What you have to do: Transcribe each entry exactly as it appears, leaving out any picture it holds.

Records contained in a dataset
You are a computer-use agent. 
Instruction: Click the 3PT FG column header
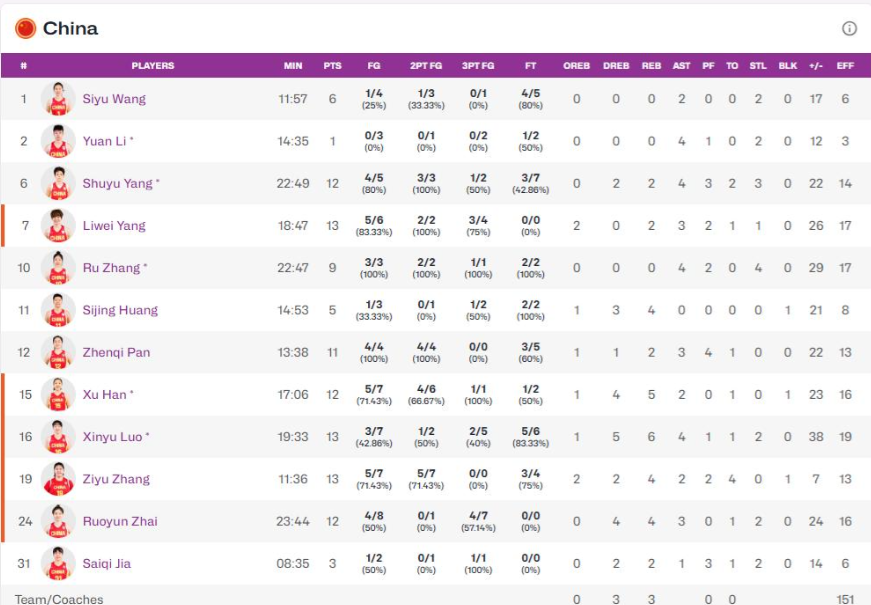478,66
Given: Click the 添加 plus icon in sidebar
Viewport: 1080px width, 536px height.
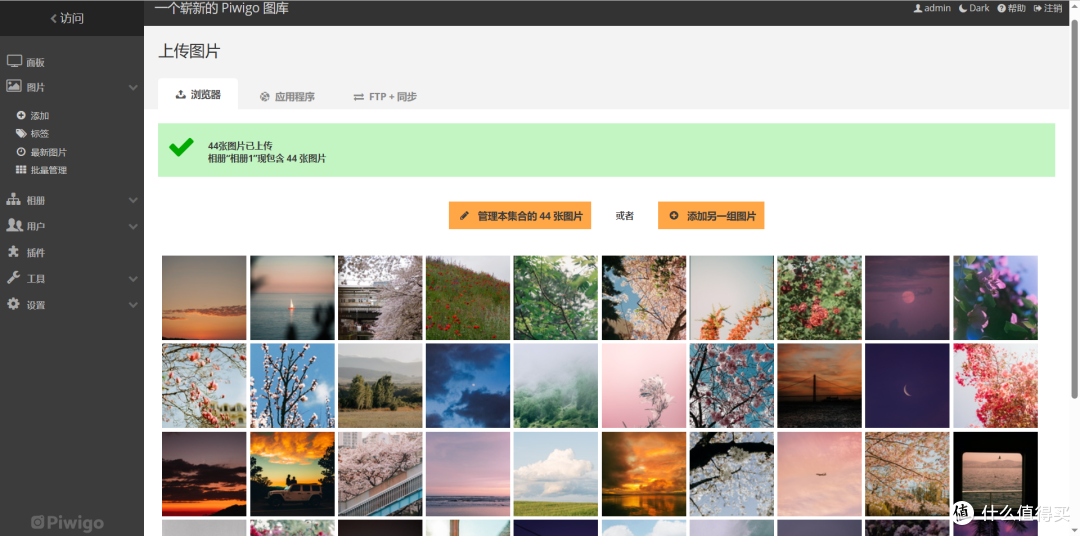Looking at the screenshot, I should (21, 116).
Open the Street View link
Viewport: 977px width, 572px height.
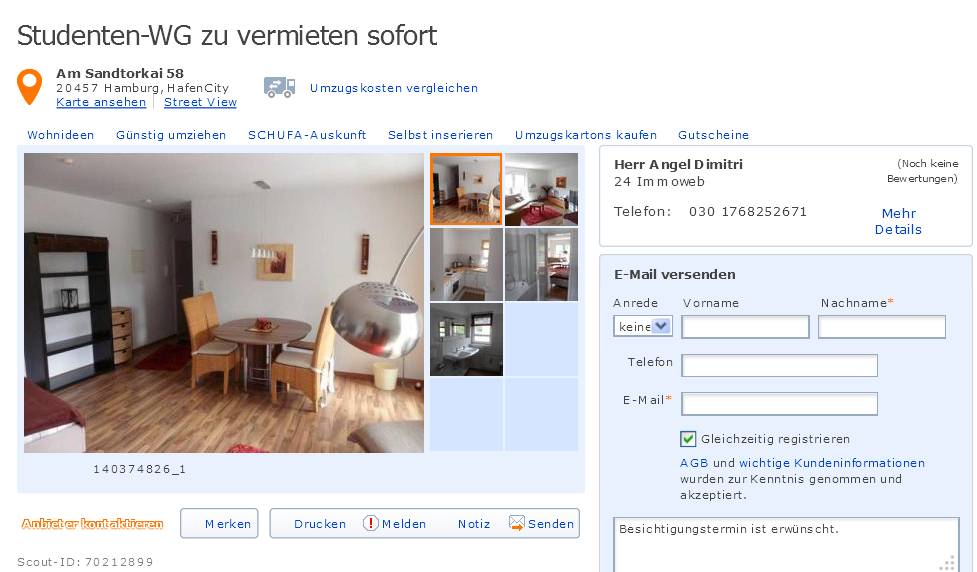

Task response:
You are a computer-use agent. 
Instruction: Click the 3PT FG column header
478,66
Given: Click the 添加 plus icon in sidebar
Viewport: 1080px width, 536px height.
Looking at the screenshot, I should (21, 116).
Open the Street View link
Viewport: 977px width, 572px height.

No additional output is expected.